* [GIVEN REQUEST]
Rewrite the data below as a numbered list, one item per line, skipping blank lines and omitting the pictures.

── SUPPLIED RECORDS

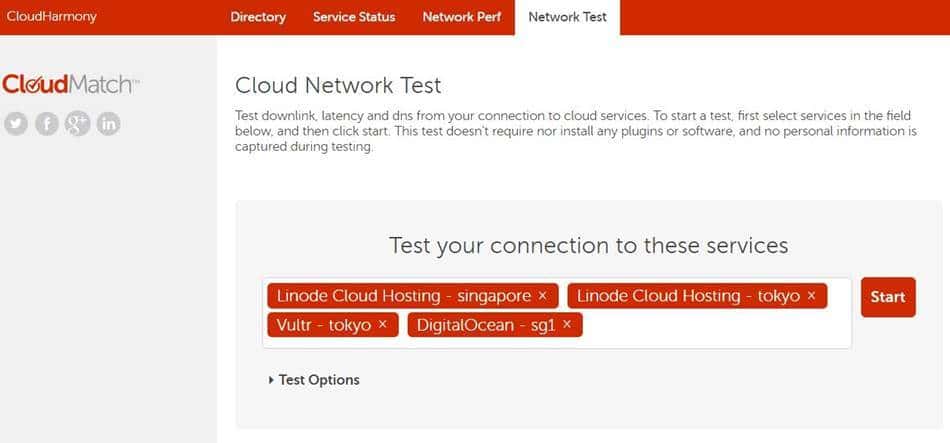Click the CloudHarmony home link

[x=51, y=17]
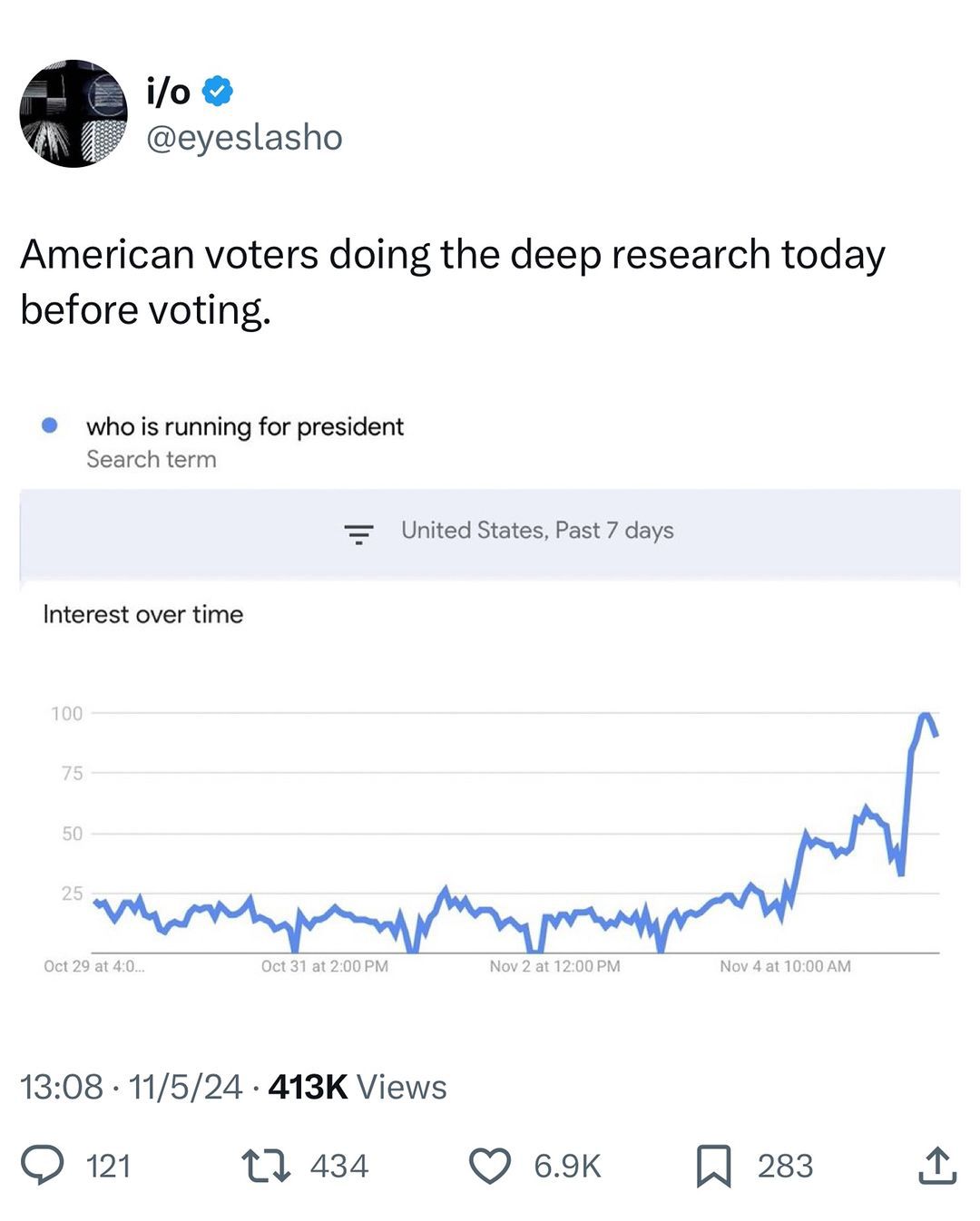This screenshot has height=1221, width=980.
Task: Click the filter lines icon
Action: click(359, 532)
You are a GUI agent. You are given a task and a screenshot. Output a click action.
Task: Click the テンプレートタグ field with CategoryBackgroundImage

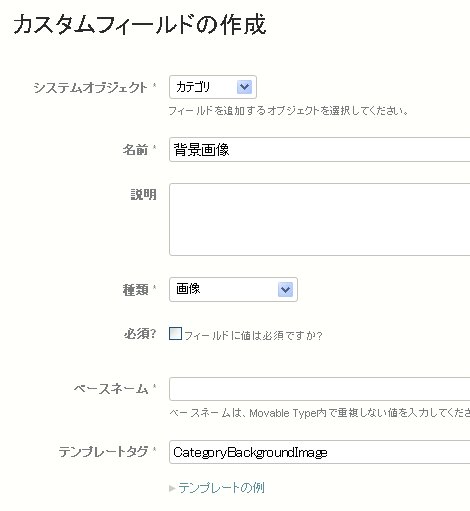319,452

────

* [COMPLETE OUTPUT]
1. Click the CloudHarmony home link
2. [x=51, y=17]
3. This screenshot has height=1221, width=980.
4. Task: Click the filter lines icon
5. Action: click(359, 532)
6. You are a GUI agent. You are given a task and a screenshot. Output a click action.
7. Task: Click the テンプレートタグ field with CategoryBackgroundImage
8. 319,452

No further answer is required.